▶ _EXERCISE TASK_
Edit the lines from the start through the line containing "Action: (681, 29)" by changing "avatar" to "icon" and leaving all else the same. Leave the pictures out of your answer.

START MATERIAL SHOWN

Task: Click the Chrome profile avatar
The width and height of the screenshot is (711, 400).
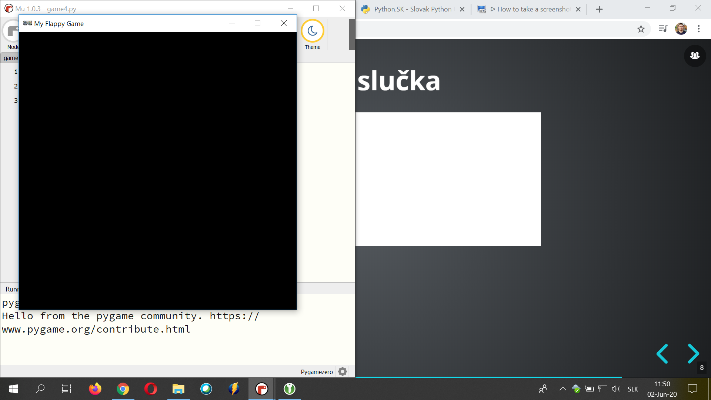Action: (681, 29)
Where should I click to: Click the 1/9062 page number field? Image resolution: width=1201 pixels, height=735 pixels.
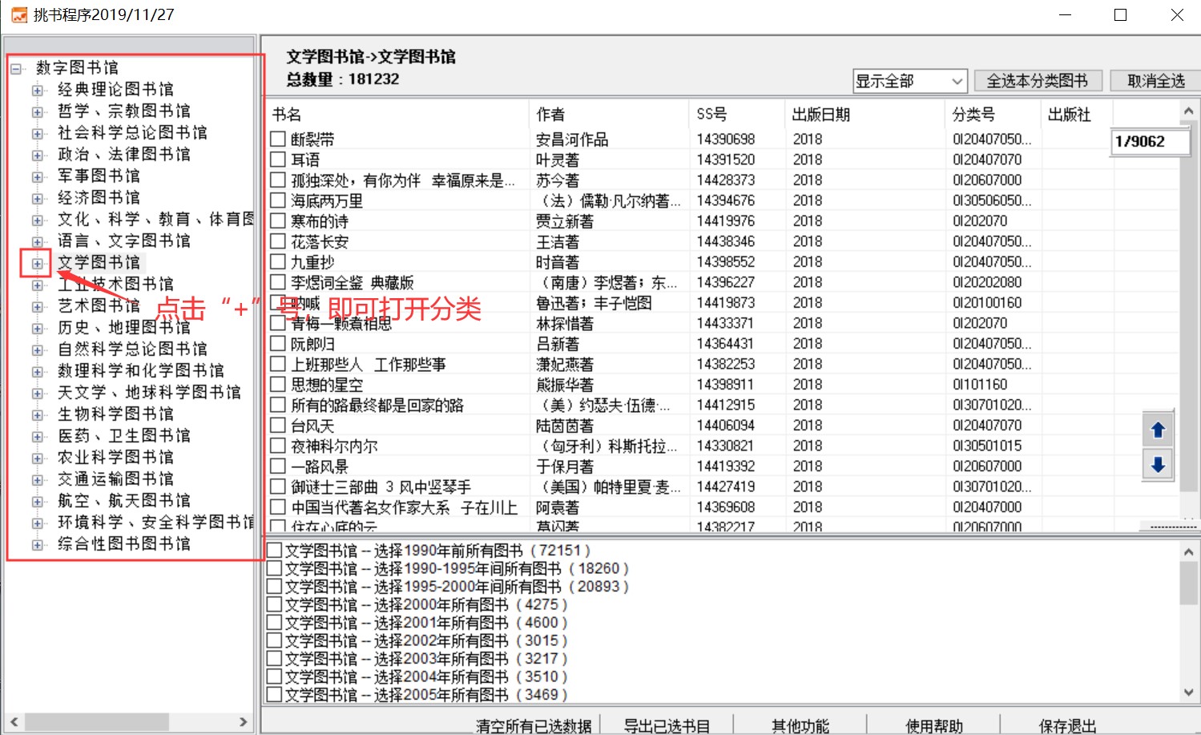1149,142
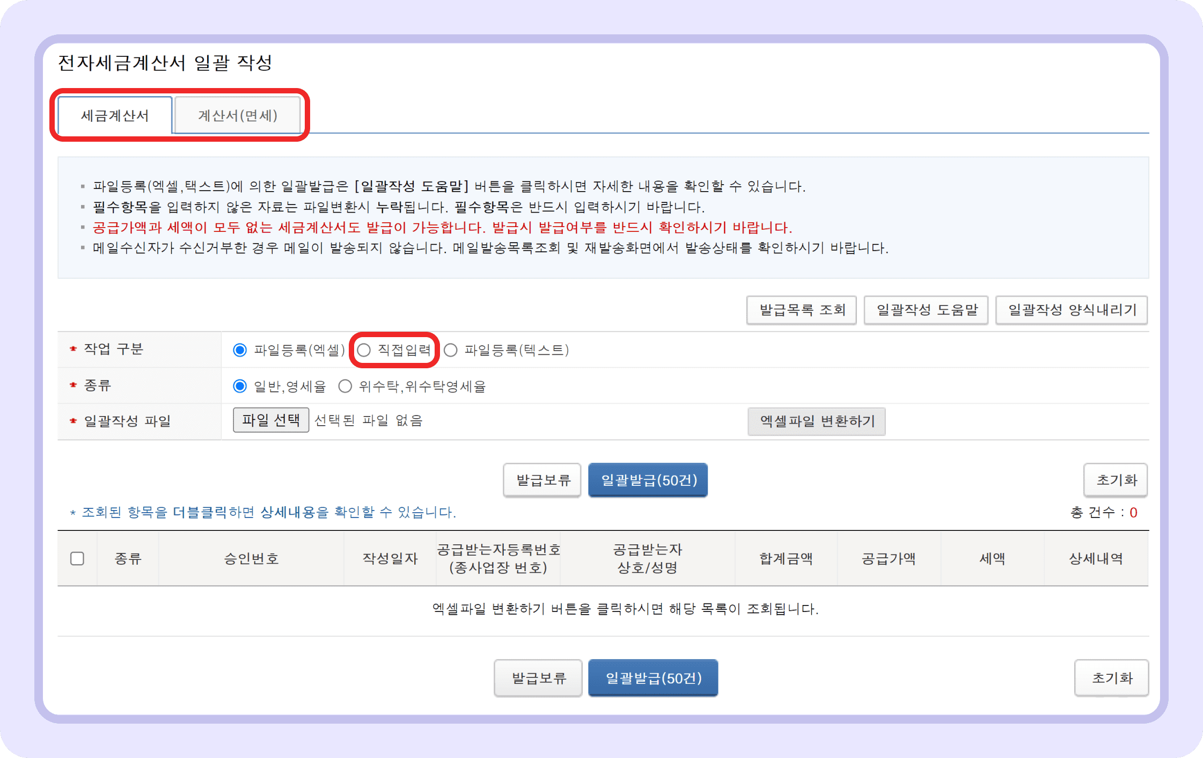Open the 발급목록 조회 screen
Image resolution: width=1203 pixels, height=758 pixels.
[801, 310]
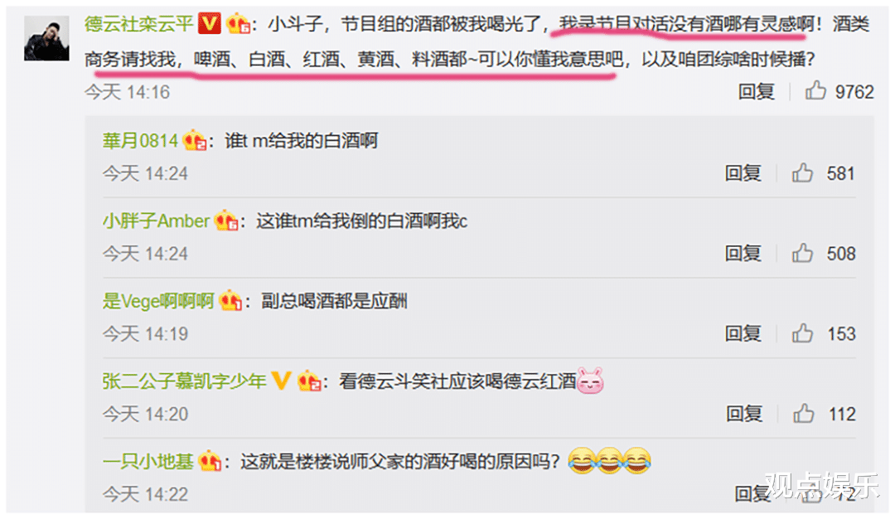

END MATERIAL SHOWN

▶ _EXERCISE RESPONSE_
Task: Click the Chrome profile icon
The width and height of the screenshot is (711, 400).
Action: (681, 29)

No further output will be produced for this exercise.